Anyone who has spent much time online has been faced with the question: Are you a robot? When logging into to accounts, CAPTCHA challenges pose the question along with sets of images, which require answers in a patterns recognized as human. The challenge isn't passed by necessarily getting the right answer and instead relies upon a multitude of clues to determine if the respondent is human.

Last year, The Verge published an in-depth piece on the challenges presented in designing a challenge to delineate between human and robots:

The problem with many of these tests isn’t necessarily that bots are too clever — it’s that humans suck at them. And it’s not that humans are dumb; it’s that humans are wildly diverse in language, culture, and experience. Once you get rid of all that stuff to make a test that any human can pass, without prior training or much thought, you’re left with brute tasks like image processing, exactly the thing a tailor-made AI is going to be good at.

The article goes on to explain how these tests are moving more to the background, because it's gotten more difficult to pose valid challenges as machine learning has improved:

Aaron Malenfant, the engineering lead on Google’s CAPTCHA team, says the move away from Turing tests is meant to sidestep the competition humans keep losing. “As people put more and more investment into machine learning, those sorts of challenges will have to get harder and harder for humans, and that’s particularly why we launched CAPTCHA V3, to get ahead of that curve.” Malenfant says that five to ten years from now, CAPTCHA challenges likely won’t be viable at all.
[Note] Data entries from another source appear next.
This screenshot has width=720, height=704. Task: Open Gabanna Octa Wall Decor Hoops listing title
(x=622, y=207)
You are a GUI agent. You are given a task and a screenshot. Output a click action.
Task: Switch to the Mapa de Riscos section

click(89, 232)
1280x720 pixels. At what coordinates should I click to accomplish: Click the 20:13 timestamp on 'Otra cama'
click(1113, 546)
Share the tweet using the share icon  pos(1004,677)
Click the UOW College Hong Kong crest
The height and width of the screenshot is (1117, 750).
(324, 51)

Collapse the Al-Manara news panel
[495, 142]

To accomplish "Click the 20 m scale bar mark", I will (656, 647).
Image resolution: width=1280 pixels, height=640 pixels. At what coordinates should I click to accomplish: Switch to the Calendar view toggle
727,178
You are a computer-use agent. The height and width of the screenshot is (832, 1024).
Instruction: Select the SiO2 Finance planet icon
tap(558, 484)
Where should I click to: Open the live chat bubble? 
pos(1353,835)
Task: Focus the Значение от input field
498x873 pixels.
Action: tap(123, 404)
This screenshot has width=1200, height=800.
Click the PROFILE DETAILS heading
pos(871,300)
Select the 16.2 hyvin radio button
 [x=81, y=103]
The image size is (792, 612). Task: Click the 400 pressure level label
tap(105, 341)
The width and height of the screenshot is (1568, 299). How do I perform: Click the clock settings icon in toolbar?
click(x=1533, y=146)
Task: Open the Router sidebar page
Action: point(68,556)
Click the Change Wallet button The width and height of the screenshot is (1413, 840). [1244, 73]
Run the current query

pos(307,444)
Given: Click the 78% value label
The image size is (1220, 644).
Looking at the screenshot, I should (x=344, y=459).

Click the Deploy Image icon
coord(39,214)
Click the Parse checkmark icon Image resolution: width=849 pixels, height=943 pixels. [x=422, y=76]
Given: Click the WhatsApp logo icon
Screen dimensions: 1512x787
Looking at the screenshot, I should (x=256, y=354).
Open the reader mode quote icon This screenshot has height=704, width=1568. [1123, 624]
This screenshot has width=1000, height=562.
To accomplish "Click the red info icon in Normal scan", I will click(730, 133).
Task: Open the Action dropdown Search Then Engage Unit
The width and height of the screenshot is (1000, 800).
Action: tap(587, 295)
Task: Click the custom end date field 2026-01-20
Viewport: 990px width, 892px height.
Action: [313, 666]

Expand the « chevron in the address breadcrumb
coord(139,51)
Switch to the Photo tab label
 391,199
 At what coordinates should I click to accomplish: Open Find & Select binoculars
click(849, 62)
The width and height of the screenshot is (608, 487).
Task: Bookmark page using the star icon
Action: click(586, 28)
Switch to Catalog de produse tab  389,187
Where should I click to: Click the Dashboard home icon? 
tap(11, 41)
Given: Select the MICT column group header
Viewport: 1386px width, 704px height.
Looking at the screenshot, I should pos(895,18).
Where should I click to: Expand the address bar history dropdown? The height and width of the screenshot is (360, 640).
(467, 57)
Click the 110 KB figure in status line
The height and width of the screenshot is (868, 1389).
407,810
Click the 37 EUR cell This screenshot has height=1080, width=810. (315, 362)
Instead, much of the web will have a constant, secret Turing test running in the background.

Of course, this authentication challenge differs from another well-known login challenge, whereby the user must login with OTP or authentication app. Somewhat conversely, people must verify identify by entering a code sent to their smartphone from another automated action. It's hard to ignore the paradoxes of the two methods: one method to prove human qualities through imperfections, another by proving connectedness to machines.

If you are reading this, you are at least partially reliant upon robots. Robots are constantly working in the background enabling humans to function in the real life. There are few of us who could honestly get by without a robot constantly doing work for us, whether powering our smartphones, finding the right search results, or verifying identity. The barrier between robot and human is already difficult to pinpoint. That threshold was crossed long ago.

The question then shifts from 'are you a robot?' to 'are you a human?', which really implies, are you prone to consistently making mistakes and acting in inefficient, non-logical manners? It's the imperfections that prove humanity, and it's often misunderstood. Perfection isn't possible by humans, only well-managed robots. For now, access is generally granted to hose that prove humanity. That may not always be the case, and there are already sites that only allow robots, a test humans could never pass in reverse.